> **What you have to do**:
Entries follow. Give back exactly the lines starting at the one containing "Click the French flag emblem in the logo" and ending at the one containing "This screenshot has height=442, width=1024.", and no other lines.

> **Record excerpts**:
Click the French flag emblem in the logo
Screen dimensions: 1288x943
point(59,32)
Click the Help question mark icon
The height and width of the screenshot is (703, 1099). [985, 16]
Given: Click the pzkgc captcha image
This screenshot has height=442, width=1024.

==

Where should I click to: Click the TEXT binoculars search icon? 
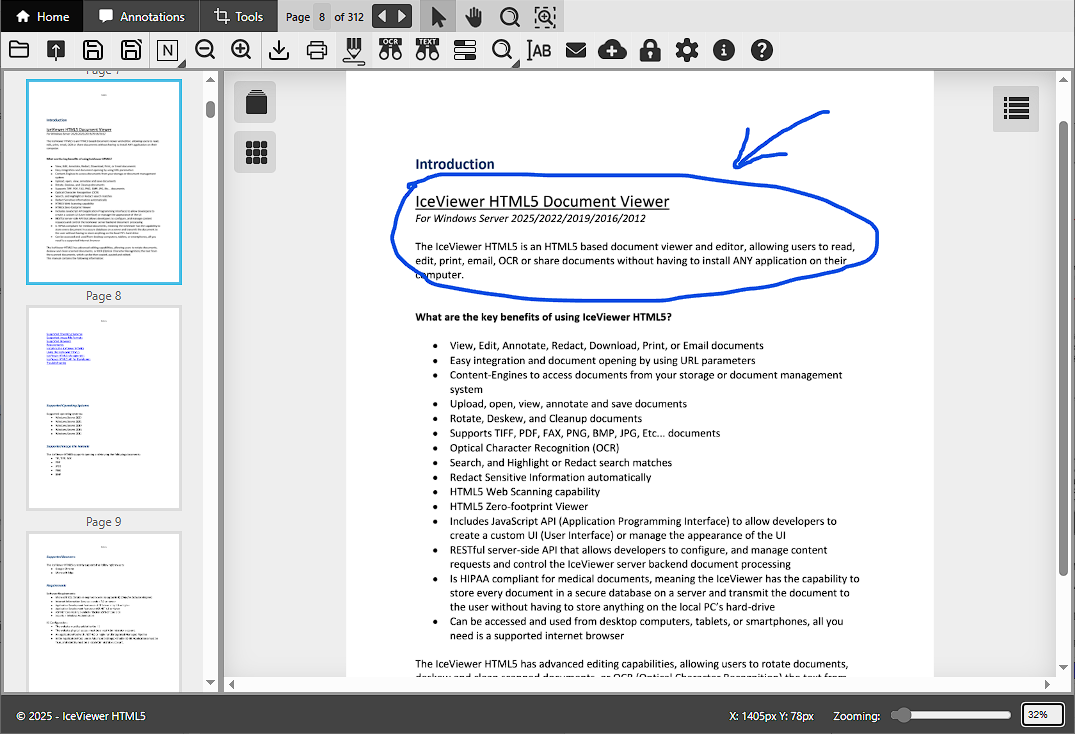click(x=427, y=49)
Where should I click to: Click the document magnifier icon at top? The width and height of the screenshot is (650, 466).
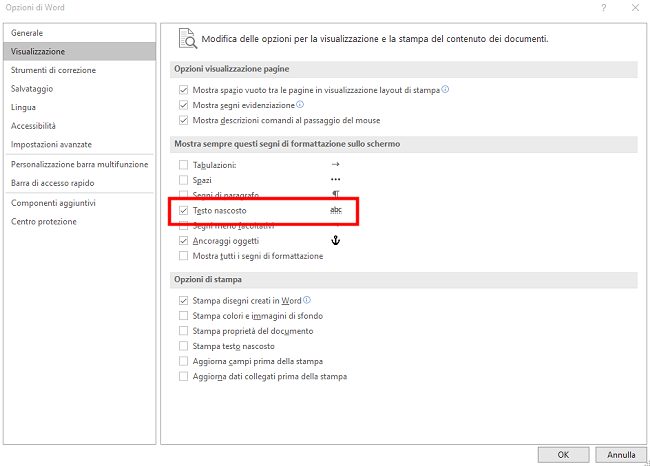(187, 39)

> **Finished exercise**:
Click the French flag emblem in the logo
Screen dimensions: 1288x943
point(59,32)
Click the Help question mark icon
The height and width of the screenshot is (703, 1099). [985, 16]
Given: Click the pzkgc captcha image
This screenshot has height=442, width=1024.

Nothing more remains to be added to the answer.